DATA EXCERPTS:
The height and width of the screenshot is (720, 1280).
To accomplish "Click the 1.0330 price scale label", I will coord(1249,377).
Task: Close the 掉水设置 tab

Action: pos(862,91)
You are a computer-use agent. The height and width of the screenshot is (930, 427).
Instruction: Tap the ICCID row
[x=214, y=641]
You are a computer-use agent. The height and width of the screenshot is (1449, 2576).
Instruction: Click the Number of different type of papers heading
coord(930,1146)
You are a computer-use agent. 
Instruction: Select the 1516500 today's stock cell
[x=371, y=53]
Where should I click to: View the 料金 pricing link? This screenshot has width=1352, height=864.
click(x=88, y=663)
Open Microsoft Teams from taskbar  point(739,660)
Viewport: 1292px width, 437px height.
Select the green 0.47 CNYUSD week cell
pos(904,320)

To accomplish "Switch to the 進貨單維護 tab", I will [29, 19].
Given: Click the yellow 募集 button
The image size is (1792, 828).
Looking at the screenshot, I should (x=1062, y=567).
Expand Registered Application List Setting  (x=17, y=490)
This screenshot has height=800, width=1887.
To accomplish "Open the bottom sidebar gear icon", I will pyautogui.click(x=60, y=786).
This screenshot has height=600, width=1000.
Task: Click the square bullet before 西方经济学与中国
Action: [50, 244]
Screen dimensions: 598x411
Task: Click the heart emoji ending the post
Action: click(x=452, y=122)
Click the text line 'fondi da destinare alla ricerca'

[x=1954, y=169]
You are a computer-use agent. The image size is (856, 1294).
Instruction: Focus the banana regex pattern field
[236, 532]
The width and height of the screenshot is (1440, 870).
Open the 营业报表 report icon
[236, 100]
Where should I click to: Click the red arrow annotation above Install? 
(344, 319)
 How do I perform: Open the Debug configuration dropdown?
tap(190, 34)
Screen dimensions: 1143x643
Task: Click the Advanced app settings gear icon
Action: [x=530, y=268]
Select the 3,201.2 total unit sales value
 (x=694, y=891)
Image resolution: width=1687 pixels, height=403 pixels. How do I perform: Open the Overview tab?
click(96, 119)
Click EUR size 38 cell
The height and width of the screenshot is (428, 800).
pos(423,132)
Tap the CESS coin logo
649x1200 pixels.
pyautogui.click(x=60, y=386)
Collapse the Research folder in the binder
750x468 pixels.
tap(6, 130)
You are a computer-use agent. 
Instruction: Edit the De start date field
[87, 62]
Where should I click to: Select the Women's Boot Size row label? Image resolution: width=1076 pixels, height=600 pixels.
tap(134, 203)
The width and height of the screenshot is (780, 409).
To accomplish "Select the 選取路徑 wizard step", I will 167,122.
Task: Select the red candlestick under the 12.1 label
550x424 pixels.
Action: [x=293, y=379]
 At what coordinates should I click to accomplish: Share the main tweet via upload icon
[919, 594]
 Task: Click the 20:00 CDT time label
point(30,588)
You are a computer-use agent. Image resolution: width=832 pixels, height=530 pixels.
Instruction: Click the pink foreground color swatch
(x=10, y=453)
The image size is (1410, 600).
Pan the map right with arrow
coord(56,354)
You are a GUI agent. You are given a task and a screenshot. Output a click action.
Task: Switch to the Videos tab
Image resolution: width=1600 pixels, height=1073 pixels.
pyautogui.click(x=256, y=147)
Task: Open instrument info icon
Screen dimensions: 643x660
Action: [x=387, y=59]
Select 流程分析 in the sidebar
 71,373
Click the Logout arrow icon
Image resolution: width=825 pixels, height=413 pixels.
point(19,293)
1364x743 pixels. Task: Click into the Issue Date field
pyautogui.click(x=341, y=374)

GOAL:
Please revise the lines above so that "computer-use agent" becomes "desktop agent" at every occurrence, with nothing else changed.

FULL RESPONSE:
The height and width of the screenshot is (720, 1280).
To accomplish "Click the 1.0330 price scale label", I will coord(1249,377).
Task: Close the 掉水设置 tab

Action: pos(862,91)
You are a desktop agent. The height and width of the screenshot is (930, 427).
Instruction: Tap the ICCID row
[x=214, y=641]
You are a desktop agent. The height and width of the screenshot is (1449, 2576).
Instruction: Click the Number of different type of papers heading
coord(930,1146)
You are a desktop agent. 
Instruction: Select the 1516500 today's stock cell
[x=371, y=53]
Where should I click to: View the 料金 pricing link? This screenshot has width=1352, height=864.
click(x=88, y=663)
Open Microsoft Teams from taskbar  point(739,660)
Viewport: 1292px width, 437px height.
Select the green 0.47 CNYUSD week cell
pos(904,320)

To accomplish "Switch to the 進貨單維護 tab", I will [29, 19].
Given: Click the yellow 募集 button
The image size is (1792, 828).
Looking at the screenshot, I should (x=1062, y=567).
Expand Registered Application List Setting  (x=17, y=490)
This screenshot has height=800, width=1887.
To accomplish "Open the bottom sidebar gear icon", I will pyautogui.click(x=60, y=786).
This screenshot has height=600, width=1000.
Task: Click the square bullet before 西方经济学与中国
Action: [50, 244]
Screen dimensions: 598x411
Task: Click the heart emoji ending the post
Action: click(x=452, y=122)
Click the text line 'fondi da destinare alla ricerca'

[x=1954, y=169]
You are a desktop agent. The image size is (856, 1294).
Instruction: Focus the banana regex pattern field
[236, 532]
The width and height of the screenshot is (1440, 870).
Open the 营业报表 report icon
[236, 100]
Where should I click to: Click the red arrow annotation above Install? 
(344, 319)
 How do I perform: Open the Debug configuration dropdown?
tap(190, 34)
Screen dimensions: 1143x643
Task: Click the Advanced app settings gear icon
Action: [x=530, y=268]
Select the 3,201.2 total unit sales value
 (x=694, y=891)
Image resolution: width=1687 pixels, height=403 pixels. How do I perform: Open the Overview tab?
click(96, 119)
Click EUR size 38 cell
The height and width of the screenshot is (428, 800).
pos(423,132)
Tap the CESS coin logo
649x1200 pixels.
pyautogui.click(x=60, y=386)
Collapse the Research folder in the binder
750x468 pixels.
tap(6, 130)
You are a desktop agent. 
Instruction: Edit the De start date field
[87, 62]
Where should I click to: Select the Women's Boot Size row label? Image resolution: width=1076 pixels, height=600 pixels.
tap(134, 203)
The width and height of the screenshot is (780, 409).
To accomplish "Select the 選取路徑 wizard step", I will 167,122.
Task: Select the red candlestick under the 12.1 label
550x424 pixels.
Action: [x=293, y=379]
 At what coordinates should I click to accomplish: Share the main tweet via upload icon
[919, 594]
 Task: Click the 20:00 CDT time label
point(30,588)
You are a desktop agent. Image resolution: width=832 pixels, height=530 pixels.
Instruction: Click the pink foreground color swatch
(x=10, y=453)
The image size is (1410, 600).
Pan the map right with arrow
coord(56,354)
You are a GUI agent. You are given a task and a screenshot. Output a click action.
Task: Switch to the Videos tab
Image resolution: width=1600 pixels, height=1073 pixels.
pyautogui.click(x=256, y=147)
Task: Open instrument info icon
Screen dimensions: 643x660
Action: [x=387, y=59]
Select 流程分析 in the sidebar
 71,373
Click the Logout arrow icon
Image resolution: width=825 pixels, height=413 pixels.
point(19,293)
1364x743 pixels. Task: Click into the Issue Date field
pyautogui.click(x=341, y=374)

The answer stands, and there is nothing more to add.